By conducting this pilot study in a community-based program, we were able to identify some mentorship characteristics that may be different from hospital-based mentorship. Identifying such differences is important for scientists wanting to conduct studies in these contexts, and for organizations implementing peer mentorship in different settings. First, whereas hospital-based peer mentorship interactions are typically face-to-face or by telephone [27, 28, 7], most mentors in the present study interacted through text or email. In fact, two mentors had no face-to-face or phone contact whatsoever with their mentees. Such differences likely reflect greater autonomy of community-based mentors and mentees, as well as transportation and other barriers to meeting face-to-face. Research is needed to determine if electronic communications (e.g., e-mail, text) facilitate the same quality of mentorship as face-to-face or telephone-based interactions.

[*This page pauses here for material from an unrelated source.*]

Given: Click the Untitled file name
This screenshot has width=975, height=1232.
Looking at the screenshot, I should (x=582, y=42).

Second, although many topics discussed by community-based peer mentors were consistent with topics discussed by hospital-based mentors (e.g., self-care/daily living, employment, sexuality) [15, 16], some uniquely community-relevant topics emerged (e.g., volunteering, immigration). Identifying these topics can help prioritize information to be taught in community-based mentorship training programs. Third, whereas mentoring relationships initiated in hospital settings may last from 1 month to 5 years or longer [3, 8, 10], most mentors in our study reported no further communication with mentees after 4 months. Collecting the reasons for terminating communication (e.g., resolution of the issue for which mentorship was sought, the quality of the match, mentor availability) could improve the design and implementation of mentorship programs.

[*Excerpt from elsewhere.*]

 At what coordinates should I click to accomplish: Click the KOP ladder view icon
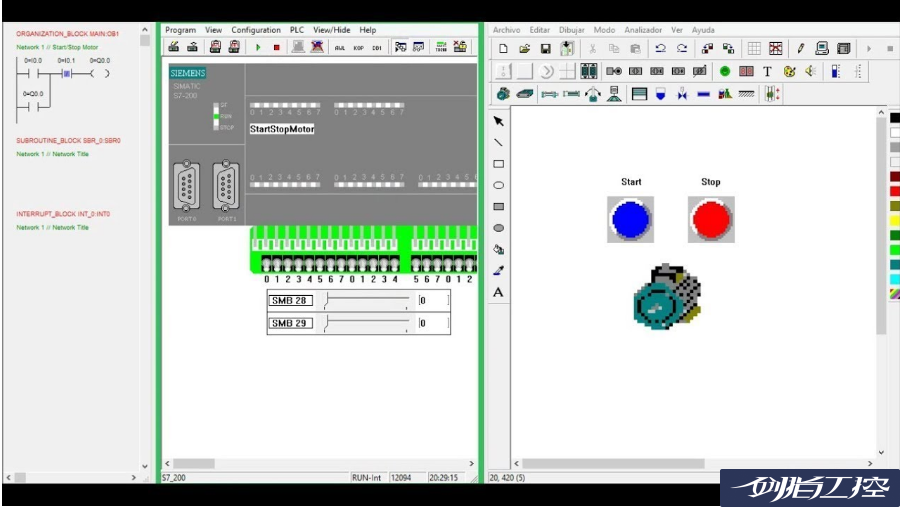pos(358,47)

Despite extending knowledge on SCI peer mentorship beyond hospital-based programs, our community-based study faced several challenges and has limitations. In particular, it was a challenge to recruit mentees into the study and match them with appropriate mentors. Research on the most important matching characteristics would be valuable to support SCI peer mentor programs in facilitating mentor–mentee matches. Recruitment and matching challenges were compounded by dropouts and loss to follow-up; consequently, the sample size was smaller than anticipated, which limited our analyses and conclusions. Furthermore, to avoid interfering with the program’s standard of service, aspects of the mentorship were not controlled (e.g., frequency, duration, modes of communication). While this pragmatic approach allowed for collection of valuable naturalistic data on community-based mentorship, it introduced numerous confounds into the design. Finally, because mentors and mentees were not matched until after the training session, it was not possible to obtain a true baseline measure of mentors’ displays of TFL. Although unlikely, it is possible that TFL increased from baseline to 3- and 6-months but these changes were not captured.

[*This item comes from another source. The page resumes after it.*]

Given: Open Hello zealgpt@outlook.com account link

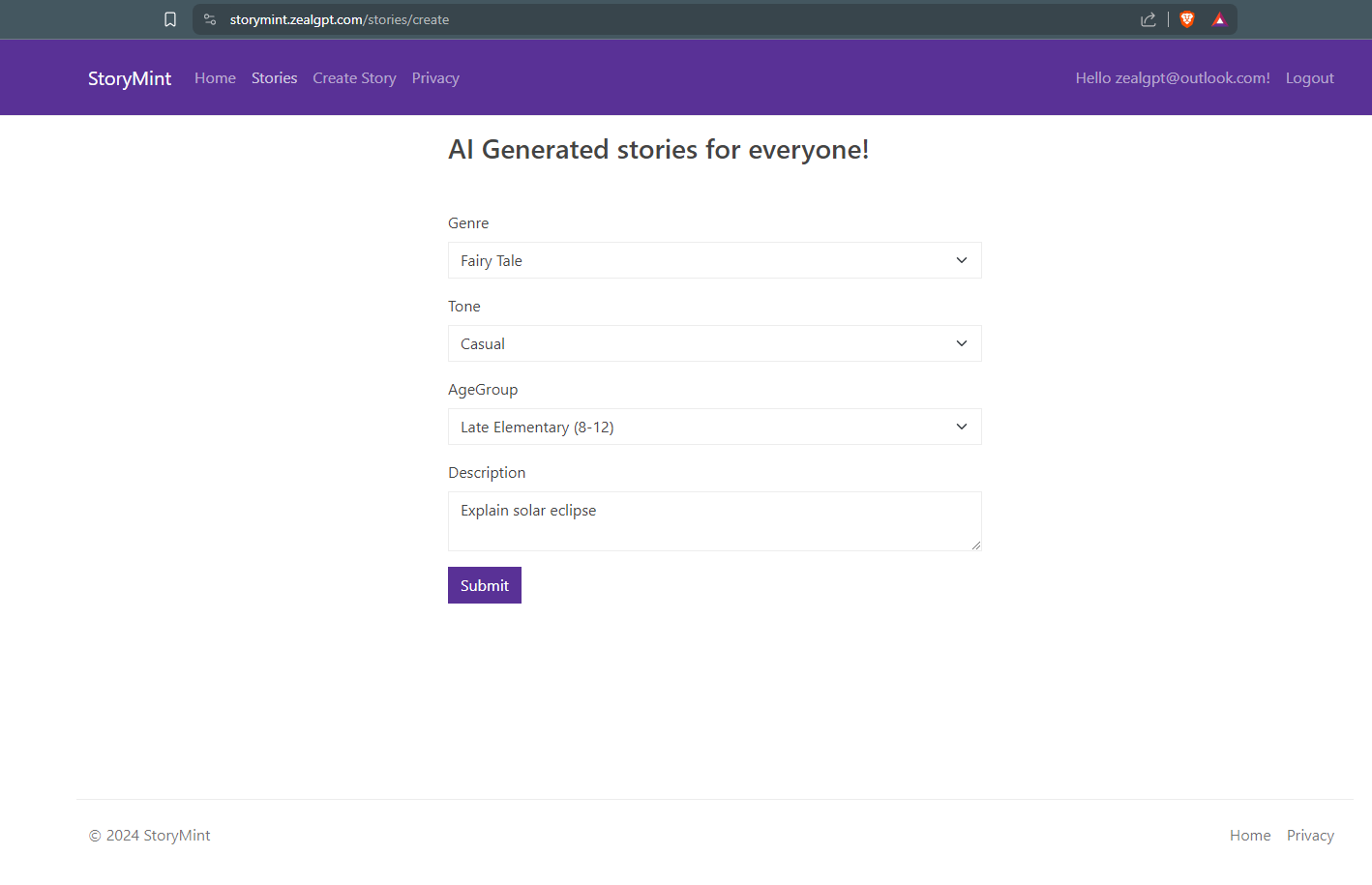Looking at the screenshot, I should (1173, 78).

Recognizing these limitations, we tentatively conclude that the single training session and emailed prompts implemented in this study were insufficient to change SCI peer mentors’ use of TFL. This finding runs contrary to research conducted in an educational context, whereby a one-day TFL training session followed by delivery of readings on TFL, improved teachers’ use of TFL [29]. However, the positive correlations between mentorship frequency and duration, the use of TFL, and the perceived supportiveness of the mentor suggest there may be some merit in coaching mentors to use TFL in their peer mentorship interactions. Although inherently challenging, research involving community-based SCI peer mentorship programs provides opportunities for scientists and community organizations to accrue knowledge of peer mentorship that extends beyond the context of hospital-based programs.